List of relevant structures deposited in the Protein Data Bank. In bold: structures shown in Fig. 2.

2. Branching out from primary metabolism: the general phenylpropanoid pathway

In most species that possess the general phenylpropanoid pathway, three enzymatic transformations redirect the carbon flow from primary metabolism, transforming phenylalanine into the Coenzyme A (CoA)-activated hydroxycinnamoyl (phenylpropanoid) thioester capable of entering the two major downstream pathways, monolignol and flavonoid biosynthesis (Fig. 1A). These plant-ubiquitous initial steps constitute the general phenylpropanoid pathway. Deamination by phenylalanine ammonia-lyase (PAL, Fig. 2A) forms the phenylpropanoid skeleton, producing cinnamic acid. Cinnamic acid 4-hydroxylase (C4H) catalyzes the introduction of a hydroxyl group at the para position of the phenyl ring of cinnamic acid, producing p-coumaric acid. The carboxyl group of p-coumaric acid is then activated by formation of a thioester bond with CoA, a process catalyzed by p-coumaroyl:CoA ligase (4CL). Notably, grasses and some species of fungi and bacteria possess a tyrosine ammonia lyase (TAL) that directly uses tyrosine as a substrate, thus reducing the number of enzymes that are necessary for the production of p-coumaroyl-CoA from three in the general phenylpropanoid pathway to two [25]. Although not discussed in this review, various general phenylpropanoid pathway intermediates are also diverted into biosynthetic pathways for benzoic acid, salicylic acid, and coumarins.

Fig. 1.

Fig. 1

Fig. 1

Phenylpropanoid biosynthetic pathways. Enzymes and representative reactions of each major pathway branch are shown. In all panels, capital letters marked with asterisks designate corresponding panels of Fig. 2 for structurally characterized pathway enzymes, and color indicates highly represented enzyme classes: cytochrome P450-catalyzed reactions are highlighted in red, short-chain dehydrogenase/reductase (SDR) reactions are green, and O-methyltransferase (OMT) reactions are lavender. (A) The general phenylpropanoid pathway leading from phenylalanine to p-coumaroyl-CoA, the entry point to each major downstream pathways. Additional offshoot product classes are indicated. (B) Monolignol biosynthetic grid leading to polymeric lignin, oligomeric lignans, and monomeric phenylpropenes. Newly discovered ‘third dimension’ shown in blue. Monolignol end products are in shadowed boxes. (C) Structurally characterized lignan reductase reactions. (D) Flavonoid pathway leading to anthocyanin pigments, isoflavonoid ‘phytoestrogens’, polymeric phlobaphenes and condensed tannins, and various antimicrobial phytoalexins. Related biosynthesis of resveratrol is also shown.

Fig. 2.

Fig. 2

Elucidated structures of the phenylpropanoid pathways. Crystal structures of: (A) PAL. (B) COMT in complex with SAH and ferulic acid. (C) CCoAOMT in complex with sinapoyl-CoA. (D) SAD in complex with NADP+. (E) CAD in complex with NADP+. (F) EGS in complex with NADP+ and (7S,8S )-ethyl (7,8-methylene)-dihydroferulate. (G) PLR. (H) PCBER. (I) CHI in complex with naringenin. (J) CHR in complex with NADP+. (K) CHS in complex with malonyl-CoA. (L) STS in complex with resveratrol. (M) DFR in complex with NADP and dihydroquercetin. (N) ANS in complex with naringenin. (O) ANR. (P) IFR. (Q) VR. (R) IOMT in complex with SAH and 4′-hydroxy-7-methoxyisoflavone. (S) Dm3MAT3 in complex with malonyl-CoA. (T) UGT71G1 in complex with UDP-glucose. (U) VvGT1 in complex with UDP-2FGlc and kaempferol. This figure was produced with PyMOL (http://www.pymol.org).

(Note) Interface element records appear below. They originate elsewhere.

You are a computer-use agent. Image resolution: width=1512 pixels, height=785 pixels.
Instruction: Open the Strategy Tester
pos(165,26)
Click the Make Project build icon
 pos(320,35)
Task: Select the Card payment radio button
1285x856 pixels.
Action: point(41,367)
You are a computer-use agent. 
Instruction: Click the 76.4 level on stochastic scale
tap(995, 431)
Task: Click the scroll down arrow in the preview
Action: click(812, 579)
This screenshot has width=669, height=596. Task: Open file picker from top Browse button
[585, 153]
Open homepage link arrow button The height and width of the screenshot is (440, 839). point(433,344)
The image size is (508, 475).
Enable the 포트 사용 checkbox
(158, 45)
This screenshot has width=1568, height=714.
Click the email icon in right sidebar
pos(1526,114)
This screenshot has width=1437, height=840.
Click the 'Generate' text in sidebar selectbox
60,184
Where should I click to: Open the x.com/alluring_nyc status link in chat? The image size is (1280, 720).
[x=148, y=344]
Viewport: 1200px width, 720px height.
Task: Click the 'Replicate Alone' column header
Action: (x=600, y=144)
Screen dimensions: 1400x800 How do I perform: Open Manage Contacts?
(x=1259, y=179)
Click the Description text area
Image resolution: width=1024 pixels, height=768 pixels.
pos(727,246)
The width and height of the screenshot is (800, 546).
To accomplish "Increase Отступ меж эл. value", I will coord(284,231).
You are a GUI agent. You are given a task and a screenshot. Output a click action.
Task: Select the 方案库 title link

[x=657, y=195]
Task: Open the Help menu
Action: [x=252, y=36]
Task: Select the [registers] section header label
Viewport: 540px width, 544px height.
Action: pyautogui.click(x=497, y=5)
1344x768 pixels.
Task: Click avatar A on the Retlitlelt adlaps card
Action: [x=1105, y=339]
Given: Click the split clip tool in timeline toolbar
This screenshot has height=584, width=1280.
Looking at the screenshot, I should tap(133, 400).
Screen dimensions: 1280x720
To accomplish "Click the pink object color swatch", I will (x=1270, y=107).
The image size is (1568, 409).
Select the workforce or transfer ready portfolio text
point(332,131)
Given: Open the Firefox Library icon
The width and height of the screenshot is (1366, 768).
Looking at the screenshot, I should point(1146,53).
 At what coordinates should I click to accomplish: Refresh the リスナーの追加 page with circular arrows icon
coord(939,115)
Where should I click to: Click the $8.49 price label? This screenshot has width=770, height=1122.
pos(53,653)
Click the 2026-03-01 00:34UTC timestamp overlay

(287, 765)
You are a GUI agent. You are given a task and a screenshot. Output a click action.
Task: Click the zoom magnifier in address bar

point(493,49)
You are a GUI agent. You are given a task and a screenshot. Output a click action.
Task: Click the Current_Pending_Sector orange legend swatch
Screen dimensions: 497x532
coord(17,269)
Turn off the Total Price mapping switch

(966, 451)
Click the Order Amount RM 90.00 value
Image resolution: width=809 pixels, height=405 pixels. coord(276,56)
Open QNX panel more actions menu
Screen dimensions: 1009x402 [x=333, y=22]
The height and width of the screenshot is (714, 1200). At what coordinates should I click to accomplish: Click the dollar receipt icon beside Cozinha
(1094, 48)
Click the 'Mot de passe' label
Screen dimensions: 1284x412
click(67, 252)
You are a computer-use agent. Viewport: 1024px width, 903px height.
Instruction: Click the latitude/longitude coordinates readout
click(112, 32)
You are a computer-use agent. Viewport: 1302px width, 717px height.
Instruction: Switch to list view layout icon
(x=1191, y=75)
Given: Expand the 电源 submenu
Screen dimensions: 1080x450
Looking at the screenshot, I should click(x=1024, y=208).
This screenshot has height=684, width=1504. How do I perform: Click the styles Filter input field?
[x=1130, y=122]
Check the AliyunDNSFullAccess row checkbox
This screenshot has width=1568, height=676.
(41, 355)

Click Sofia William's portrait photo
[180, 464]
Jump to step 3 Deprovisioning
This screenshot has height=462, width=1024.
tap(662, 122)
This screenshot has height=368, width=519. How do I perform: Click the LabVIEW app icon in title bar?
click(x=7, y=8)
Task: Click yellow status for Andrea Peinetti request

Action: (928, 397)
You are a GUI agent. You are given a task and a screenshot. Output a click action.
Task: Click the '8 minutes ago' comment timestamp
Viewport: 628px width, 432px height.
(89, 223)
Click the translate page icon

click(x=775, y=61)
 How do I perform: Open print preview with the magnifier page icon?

Because of its key role in secondary phenylpropanoid metabolism, PAL has been extensively studied. It is also the only general phenylpropanoid pathway enzyme for which detailed structure–function information is available. The first structures of bacterial and plant PALs were solved in 2004 [10,55]. Other bacterial and fungal PAL/TAL structures were elucidated more recently [45,47]. These structures revealed that the PAL/TAL catalytic sites contain an unusual electrophilic 4-methylidene-imidazole-5-one prosthetic group, a covalent cofactor derived in two autocatalytic dehydration reactions from an internal tripeptide sequence. The enzyme structurally resembles histidine ammonia-lyase (HAL) from the more widely distributed general His degradation pathway [57]. The plant PAL contains 207 additional residues with respect to HAL, mainly restricted to an N-terminal extension rigidifying a domain interface and an inserted alpha-helical domain restricting access to the active site. Presumably, PAL developed from HAL when fungi and plants diverged from the other kingdoms. Despite the current evolutionary distance between these related ammonia-lyases, only minor active site differences are necessary to modulate aromatic amino acid substrate specificity [45,67].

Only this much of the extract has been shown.